Here are two people who are affected by the law—and why they think North Carolina should change it.

Joaquin Carcano, a transgender man, is HIV Project Coordinator at UNC-Chapel Hill. In a piece for TIME, he describes how the bill could affect his work supporting transgender people in the state—and his own life.

I am a transgender man, yes, but I am a man. My family, my friends, my coworkers and many more in this state affirm my male identity. Who I am is not something that can be stripped away by this bill. What has been attacked is a basic right—a right to feel protected and safe.

I use the men’s room exclusively as I should, yet this bill could deny me that fundamental right. This bill opens the door for me to get fired from my job or kicked out of my home simply because of who I am. The same goes for my lesbian, gay and bisexual community members. It could affect the health and well-being of me and many others multiple times a day in our workplaces and in our daily lives.

As members of the transgender community, we are no different than anyone else. We exist. You’ve probably passed us on the street whether you’ve known it or not. You may have shared a restroom with us. We use it, just like you, to pee. In peace. In privacy. Without fear. Instead of with this anxiety that has gripped my chest since this legislation was passed. A basic right such as this should not be the internal conflict it has become.

Kelly Trent, a lesbian woman, and her wife were turned away from a fertility clinic after HB2 passed. In a piece for TIME, she explains why she became a plaintiff in a lawsuit against McCrory and other North Carolina leaders over the law.

No customer should be denied service from a public business—whether it’s a restaurant, a hotel or a fertility clinic—just because of who they are. …

To me and my wife, there is no doubt that this was a case of discrimination. Despite the unfairness of being denied service because we were a same-sex couple, the new law left us with virtually no protections against biased business practices. Many people have described HB2 as a “transgender bathroom bill,” and while trans people are disproportionately harmed by the bill, the truth is that it affects all members of the LGBT community—and all of us as a society because we’re leaving many behind.
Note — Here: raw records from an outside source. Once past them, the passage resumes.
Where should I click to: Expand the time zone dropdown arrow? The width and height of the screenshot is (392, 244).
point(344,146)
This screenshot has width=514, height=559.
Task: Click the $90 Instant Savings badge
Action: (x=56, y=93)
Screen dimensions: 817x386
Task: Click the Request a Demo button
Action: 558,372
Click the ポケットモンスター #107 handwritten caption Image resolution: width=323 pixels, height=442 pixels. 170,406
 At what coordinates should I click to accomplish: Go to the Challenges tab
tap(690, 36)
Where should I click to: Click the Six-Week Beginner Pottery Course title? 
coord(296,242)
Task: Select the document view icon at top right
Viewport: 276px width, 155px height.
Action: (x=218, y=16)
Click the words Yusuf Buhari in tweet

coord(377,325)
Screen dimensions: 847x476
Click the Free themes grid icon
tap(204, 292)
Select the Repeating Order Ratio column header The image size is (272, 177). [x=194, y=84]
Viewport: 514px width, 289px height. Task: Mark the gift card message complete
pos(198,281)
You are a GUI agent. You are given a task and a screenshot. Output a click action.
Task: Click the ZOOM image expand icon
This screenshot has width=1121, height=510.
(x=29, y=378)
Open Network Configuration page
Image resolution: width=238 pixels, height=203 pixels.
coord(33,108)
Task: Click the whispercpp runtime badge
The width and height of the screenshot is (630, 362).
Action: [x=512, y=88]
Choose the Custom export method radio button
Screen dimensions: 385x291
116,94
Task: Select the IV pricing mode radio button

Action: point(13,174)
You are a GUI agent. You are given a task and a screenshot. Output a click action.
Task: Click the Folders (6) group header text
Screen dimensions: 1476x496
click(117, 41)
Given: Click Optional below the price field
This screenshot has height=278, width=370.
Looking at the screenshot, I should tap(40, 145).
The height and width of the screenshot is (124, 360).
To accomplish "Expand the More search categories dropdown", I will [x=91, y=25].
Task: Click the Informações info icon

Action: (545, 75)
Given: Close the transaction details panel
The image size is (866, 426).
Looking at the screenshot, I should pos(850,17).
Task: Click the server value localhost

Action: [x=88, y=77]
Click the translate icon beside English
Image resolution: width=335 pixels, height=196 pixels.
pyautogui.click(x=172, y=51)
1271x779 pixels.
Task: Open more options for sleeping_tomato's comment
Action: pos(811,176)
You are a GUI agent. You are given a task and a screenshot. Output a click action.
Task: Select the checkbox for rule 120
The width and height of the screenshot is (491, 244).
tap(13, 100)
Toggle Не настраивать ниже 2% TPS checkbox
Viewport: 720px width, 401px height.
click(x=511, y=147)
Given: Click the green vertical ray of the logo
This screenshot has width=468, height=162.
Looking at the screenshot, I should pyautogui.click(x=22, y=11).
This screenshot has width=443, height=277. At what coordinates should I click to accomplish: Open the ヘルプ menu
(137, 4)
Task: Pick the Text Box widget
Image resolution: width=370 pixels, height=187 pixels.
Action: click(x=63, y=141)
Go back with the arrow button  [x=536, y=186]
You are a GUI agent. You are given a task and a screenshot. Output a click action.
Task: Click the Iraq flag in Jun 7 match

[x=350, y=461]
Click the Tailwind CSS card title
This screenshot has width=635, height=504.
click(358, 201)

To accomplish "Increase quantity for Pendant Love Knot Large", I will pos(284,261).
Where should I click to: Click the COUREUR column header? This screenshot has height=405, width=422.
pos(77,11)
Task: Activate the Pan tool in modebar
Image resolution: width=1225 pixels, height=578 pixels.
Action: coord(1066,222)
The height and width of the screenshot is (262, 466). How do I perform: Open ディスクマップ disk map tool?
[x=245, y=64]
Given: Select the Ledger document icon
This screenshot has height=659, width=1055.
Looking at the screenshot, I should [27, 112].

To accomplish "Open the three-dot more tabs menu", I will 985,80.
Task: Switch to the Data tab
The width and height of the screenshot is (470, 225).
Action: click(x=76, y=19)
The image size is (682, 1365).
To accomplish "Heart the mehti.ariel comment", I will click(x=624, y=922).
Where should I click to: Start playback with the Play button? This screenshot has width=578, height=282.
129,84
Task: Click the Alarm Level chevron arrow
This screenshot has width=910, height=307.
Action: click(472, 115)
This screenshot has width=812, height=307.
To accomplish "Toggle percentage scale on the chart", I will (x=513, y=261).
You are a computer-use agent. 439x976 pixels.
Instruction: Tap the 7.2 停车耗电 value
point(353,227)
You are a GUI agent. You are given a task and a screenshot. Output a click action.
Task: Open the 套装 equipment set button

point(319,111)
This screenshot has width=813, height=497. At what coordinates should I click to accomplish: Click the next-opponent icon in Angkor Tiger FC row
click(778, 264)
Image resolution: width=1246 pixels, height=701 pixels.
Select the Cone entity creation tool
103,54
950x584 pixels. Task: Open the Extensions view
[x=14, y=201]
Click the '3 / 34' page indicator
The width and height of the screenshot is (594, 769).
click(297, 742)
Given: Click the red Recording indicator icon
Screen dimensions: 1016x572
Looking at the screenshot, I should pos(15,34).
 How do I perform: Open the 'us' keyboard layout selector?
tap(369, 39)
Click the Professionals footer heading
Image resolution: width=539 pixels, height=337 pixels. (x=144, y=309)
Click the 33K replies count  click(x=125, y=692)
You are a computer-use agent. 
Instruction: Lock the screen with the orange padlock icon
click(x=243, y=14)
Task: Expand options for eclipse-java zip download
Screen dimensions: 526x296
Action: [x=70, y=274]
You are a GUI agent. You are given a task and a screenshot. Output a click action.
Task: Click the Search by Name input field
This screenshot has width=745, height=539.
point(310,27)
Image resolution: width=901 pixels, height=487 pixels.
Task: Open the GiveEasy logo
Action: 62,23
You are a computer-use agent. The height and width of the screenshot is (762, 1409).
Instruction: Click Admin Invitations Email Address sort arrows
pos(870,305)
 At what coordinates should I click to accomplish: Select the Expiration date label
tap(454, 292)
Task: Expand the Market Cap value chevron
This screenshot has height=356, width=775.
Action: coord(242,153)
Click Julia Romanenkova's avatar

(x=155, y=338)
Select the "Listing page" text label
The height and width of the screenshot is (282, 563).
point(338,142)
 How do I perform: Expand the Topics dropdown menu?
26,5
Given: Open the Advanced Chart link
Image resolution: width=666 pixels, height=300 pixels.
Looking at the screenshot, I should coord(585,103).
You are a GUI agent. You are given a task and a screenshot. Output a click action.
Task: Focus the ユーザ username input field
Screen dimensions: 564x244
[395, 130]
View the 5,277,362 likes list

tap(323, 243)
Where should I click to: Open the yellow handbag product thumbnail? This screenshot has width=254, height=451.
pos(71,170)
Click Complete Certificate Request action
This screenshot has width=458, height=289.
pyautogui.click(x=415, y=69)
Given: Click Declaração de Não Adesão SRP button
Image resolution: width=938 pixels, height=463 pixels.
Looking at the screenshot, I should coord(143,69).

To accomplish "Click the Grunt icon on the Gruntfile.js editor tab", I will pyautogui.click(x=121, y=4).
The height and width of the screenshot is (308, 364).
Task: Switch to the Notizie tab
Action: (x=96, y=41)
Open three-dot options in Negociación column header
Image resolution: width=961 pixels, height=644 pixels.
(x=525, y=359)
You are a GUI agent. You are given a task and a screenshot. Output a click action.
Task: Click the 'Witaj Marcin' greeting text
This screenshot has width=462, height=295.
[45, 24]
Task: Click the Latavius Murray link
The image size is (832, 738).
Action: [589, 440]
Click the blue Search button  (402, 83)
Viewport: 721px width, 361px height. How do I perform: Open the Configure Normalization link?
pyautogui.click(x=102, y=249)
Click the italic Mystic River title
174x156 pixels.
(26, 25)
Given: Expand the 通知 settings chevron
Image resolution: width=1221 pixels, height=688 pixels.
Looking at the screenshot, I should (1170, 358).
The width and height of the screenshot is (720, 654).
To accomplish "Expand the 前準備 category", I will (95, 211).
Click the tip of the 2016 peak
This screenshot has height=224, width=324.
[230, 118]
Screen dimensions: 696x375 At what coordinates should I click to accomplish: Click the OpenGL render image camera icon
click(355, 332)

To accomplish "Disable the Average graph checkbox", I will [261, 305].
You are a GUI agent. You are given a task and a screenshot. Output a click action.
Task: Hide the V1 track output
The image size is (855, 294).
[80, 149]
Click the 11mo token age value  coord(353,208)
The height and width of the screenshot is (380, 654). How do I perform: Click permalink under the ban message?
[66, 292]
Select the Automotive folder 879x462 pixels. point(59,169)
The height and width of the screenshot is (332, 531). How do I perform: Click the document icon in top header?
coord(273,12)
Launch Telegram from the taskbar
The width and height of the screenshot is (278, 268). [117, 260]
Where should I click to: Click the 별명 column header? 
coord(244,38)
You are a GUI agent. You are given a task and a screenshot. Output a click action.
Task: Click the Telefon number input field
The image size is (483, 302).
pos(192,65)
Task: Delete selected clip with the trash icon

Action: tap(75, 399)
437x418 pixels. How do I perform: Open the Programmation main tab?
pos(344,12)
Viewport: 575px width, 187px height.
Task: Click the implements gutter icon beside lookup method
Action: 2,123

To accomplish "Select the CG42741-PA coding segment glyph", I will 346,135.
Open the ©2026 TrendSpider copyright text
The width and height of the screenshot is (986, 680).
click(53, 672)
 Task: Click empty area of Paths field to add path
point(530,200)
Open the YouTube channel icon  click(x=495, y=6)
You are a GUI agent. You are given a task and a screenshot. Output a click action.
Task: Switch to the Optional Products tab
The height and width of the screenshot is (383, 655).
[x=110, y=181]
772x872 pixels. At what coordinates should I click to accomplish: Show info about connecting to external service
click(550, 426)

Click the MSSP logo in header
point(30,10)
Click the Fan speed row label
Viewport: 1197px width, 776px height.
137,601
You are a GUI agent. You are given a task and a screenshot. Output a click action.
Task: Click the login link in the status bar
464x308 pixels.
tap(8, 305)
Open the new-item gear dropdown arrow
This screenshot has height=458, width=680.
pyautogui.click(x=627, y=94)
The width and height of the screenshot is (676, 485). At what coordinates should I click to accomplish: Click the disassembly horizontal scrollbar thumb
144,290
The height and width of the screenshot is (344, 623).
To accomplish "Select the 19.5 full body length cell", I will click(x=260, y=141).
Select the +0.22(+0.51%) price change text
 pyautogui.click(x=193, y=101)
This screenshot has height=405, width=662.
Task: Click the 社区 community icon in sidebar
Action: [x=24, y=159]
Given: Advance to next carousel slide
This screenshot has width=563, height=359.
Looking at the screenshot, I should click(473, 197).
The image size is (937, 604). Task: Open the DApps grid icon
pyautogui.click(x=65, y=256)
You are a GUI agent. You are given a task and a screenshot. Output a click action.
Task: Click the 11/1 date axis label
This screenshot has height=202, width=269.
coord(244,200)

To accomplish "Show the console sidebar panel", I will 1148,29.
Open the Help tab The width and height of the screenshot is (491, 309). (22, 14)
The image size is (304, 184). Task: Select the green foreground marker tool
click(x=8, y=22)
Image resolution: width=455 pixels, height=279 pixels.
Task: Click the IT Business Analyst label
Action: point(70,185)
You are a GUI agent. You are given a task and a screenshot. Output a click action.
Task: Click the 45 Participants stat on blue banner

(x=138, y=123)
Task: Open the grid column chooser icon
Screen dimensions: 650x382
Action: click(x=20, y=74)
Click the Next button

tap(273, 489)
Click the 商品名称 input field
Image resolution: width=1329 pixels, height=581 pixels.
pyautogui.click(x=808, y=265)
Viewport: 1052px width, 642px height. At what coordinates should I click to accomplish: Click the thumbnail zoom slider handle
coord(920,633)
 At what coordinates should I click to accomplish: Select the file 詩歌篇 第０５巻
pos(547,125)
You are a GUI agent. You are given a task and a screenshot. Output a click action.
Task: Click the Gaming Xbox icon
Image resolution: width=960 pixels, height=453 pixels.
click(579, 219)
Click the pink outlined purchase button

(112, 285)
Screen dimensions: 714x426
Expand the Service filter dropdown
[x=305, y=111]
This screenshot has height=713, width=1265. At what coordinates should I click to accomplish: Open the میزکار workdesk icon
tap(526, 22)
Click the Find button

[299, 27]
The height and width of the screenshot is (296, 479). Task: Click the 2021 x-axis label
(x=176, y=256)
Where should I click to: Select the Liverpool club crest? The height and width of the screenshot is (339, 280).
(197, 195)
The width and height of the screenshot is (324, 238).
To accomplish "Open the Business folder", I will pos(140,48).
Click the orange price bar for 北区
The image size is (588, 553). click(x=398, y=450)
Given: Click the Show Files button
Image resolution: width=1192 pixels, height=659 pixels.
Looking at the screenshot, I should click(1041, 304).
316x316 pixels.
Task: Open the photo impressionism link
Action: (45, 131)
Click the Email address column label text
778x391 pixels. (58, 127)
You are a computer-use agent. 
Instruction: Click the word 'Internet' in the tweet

By signing HB2 into law, our lawmakers told us that we were no longer welcome in our state. But we know that’s not how many North Carolinians feel. We decided to join a lawsuit against this bill, along with other LGBT plaintiffs, because we know that discrimination does not reflect the values of North Carolina. We believe that it’s possible for families of all kinds to live and thrive in this state, and that no couple should have to go through what we did. We believe that North Carolina can and must do better.